For the entries below, the result should be an exact transcription of the lines from the one with "This screenshot has width=283, height=215." up to and including the one with "Task: Toggle the", and only those.

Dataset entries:
====

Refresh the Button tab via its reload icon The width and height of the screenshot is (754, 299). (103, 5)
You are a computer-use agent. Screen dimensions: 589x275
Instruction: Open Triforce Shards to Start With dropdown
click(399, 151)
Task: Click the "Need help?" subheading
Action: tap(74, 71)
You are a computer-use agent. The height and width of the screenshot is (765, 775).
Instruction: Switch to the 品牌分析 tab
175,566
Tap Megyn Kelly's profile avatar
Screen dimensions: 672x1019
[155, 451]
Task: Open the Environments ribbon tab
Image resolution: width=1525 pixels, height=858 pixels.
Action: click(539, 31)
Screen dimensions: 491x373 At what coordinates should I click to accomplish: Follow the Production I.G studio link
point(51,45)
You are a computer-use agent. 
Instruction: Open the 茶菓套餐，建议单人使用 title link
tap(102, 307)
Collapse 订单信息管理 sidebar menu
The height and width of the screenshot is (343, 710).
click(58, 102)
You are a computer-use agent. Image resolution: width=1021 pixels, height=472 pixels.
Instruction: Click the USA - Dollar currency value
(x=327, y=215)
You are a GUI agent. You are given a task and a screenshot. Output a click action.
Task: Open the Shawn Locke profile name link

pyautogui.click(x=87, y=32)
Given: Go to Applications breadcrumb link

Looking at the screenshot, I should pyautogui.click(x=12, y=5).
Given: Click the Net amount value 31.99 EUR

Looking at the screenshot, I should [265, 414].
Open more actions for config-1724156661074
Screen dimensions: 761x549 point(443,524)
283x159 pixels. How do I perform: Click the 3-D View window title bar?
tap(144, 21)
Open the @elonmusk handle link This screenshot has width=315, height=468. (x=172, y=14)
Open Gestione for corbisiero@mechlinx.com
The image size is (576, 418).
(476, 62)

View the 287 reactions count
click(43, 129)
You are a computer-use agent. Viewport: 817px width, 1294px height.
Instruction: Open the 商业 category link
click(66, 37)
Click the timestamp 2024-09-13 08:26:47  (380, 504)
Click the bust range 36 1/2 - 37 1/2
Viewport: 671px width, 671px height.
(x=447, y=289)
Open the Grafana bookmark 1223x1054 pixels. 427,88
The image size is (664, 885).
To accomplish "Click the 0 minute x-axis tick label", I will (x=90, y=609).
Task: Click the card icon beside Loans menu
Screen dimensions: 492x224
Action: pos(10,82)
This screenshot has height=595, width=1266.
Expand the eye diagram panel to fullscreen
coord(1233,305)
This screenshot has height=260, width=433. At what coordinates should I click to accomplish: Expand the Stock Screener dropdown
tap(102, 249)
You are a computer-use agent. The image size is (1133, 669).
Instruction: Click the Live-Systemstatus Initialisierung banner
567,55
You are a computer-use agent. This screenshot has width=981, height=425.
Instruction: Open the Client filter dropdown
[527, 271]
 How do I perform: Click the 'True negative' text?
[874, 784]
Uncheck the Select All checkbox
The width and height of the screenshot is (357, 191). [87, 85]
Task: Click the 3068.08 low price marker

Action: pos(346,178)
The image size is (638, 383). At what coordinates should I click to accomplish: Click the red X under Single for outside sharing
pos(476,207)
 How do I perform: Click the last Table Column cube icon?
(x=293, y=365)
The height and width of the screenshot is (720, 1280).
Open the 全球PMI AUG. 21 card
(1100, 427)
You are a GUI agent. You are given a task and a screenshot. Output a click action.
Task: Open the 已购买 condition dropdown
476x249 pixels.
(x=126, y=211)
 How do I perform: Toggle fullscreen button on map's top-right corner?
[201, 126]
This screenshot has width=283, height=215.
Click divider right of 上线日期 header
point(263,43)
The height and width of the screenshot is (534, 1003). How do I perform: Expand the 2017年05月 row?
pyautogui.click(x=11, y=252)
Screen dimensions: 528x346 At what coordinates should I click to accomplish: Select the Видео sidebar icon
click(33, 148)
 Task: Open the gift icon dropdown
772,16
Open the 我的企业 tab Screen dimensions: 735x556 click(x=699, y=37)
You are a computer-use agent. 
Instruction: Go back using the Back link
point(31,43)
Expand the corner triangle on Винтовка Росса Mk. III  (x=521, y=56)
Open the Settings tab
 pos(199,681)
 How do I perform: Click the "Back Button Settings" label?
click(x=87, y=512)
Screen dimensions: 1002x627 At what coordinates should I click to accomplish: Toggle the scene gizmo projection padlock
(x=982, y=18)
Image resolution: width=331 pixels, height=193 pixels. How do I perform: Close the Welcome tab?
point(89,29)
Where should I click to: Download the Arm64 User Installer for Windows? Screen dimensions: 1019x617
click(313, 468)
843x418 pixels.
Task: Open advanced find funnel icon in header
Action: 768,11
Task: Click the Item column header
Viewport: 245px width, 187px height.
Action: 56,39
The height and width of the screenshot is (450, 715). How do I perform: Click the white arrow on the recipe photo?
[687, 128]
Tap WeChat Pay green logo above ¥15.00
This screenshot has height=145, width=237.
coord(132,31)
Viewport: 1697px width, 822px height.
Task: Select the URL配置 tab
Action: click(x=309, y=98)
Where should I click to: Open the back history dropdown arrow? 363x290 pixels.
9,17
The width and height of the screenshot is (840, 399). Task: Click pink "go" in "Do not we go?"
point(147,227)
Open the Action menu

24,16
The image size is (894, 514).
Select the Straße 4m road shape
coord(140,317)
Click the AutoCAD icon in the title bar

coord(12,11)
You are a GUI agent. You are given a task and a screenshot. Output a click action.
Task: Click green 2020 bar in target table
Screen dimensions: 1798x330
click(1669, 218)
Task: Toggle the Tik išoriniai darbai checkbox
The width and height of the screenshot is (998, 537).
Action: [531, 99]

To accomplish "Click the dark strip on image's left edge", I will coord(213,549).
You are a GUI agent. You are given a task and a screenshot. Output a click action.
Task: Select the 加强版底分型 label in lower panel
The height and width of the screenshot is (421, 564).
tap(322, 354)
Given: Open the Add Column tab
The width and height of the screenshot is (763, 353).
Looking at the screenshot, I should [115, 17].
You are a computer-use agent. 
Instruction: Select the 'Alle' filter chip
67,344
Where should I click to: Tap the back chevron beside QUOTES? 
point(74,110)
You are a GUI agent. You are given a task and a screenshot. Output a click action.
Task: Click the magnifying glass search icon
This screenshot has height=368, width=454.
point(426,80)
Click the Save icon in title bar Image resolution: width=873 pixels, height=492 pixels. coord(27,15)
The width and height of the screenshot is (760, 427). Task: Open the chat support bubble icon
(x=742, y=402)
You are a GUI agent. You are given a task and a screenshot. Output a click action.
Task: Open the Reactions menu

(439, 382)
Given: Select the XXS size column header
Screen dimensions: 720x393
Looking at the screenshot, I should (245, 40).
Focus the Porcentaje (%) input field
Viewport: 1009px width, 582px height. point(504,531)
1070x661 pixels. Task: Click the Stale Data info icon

====

* _SOLUTION FOR THIS EXERCISE_
This screenshot has width=283, height=215.
Click divider right of 上线日期 header
point(263,43)
The height and width of the screenshot is (534, 1003). How do I perform: Expand the 2017年05月 row?
pyautogui.click(x=11, y=252)
Screen dimensions: 528x346 At what coordinates should I click to accomplish: Select the Видео sidebar icon
click(33, 148)
 Task: Open the gift icon dropdown
772,16
Open the 我的企业 tab Screen dimensions: 735x556 click(x=699, y=37)
You are a computer-use agent. 
Instruction: Go back using the Back link
point(31,43)
Expand the corner triangle on Винтовка Росса Mk. III  (x=521, y=56)
Open the Settings tab
 pos(199,681)
 How do I perform: Click the "Back Button Settings" label?
click(x=87, y=512)
Screen dimensions: 1002x627 At what coordinates should I click to accomplish: Toggle the scene gizmo projection padlock
(x=982, y=18)
Image resolution: width=331 pixels, height=193 pixels. How do I perform: Close the Welcome tab?
point(89,29)
Where should I click to: Download the Arm64 User Installer for Windows? Screen dimensions: 1019x617
click(313, 468)
843x418 pixels.
Task: Open advanced find funnel icon in header
Action: 768,11
Task: Click the Item column header
Viewport: 245px width, 187px height.
Action: 56,39
The height and width of the screenshot is (450, 715). How do I perform: Click the white arrow on the recipe photo?
[687, 128]
Tap WeChat Pay green logo above ¥15.00
This screenshot has height=145, width=237.
coord(132,31)
Viewport: 1697px width, 822px height.
Task: Select the URL配置 tab
Action: click(x=309, y=98)
Where should I click to: Open the back history dropdown arrow? 363x290 pixels.
9,17
The width and height of the screenshot is (840, 399). Task: Click pink "go" in "Do not we go?"
point(147,227)
Open the Action menu

24,16
The image size is (894, 514).
Select the Straße 4m road shape
coord(140,317)
Click the AutoCAD icon in the title bar

coord(12,11)
You are a GUI agent. You are given a task and a screenshot. Output a click action.
Task: Click green 2020 bar in target table
Screen dimensions: 1798x330
click(1669, 218)
Task: Toggle the Tik išoriniai darbai checkbox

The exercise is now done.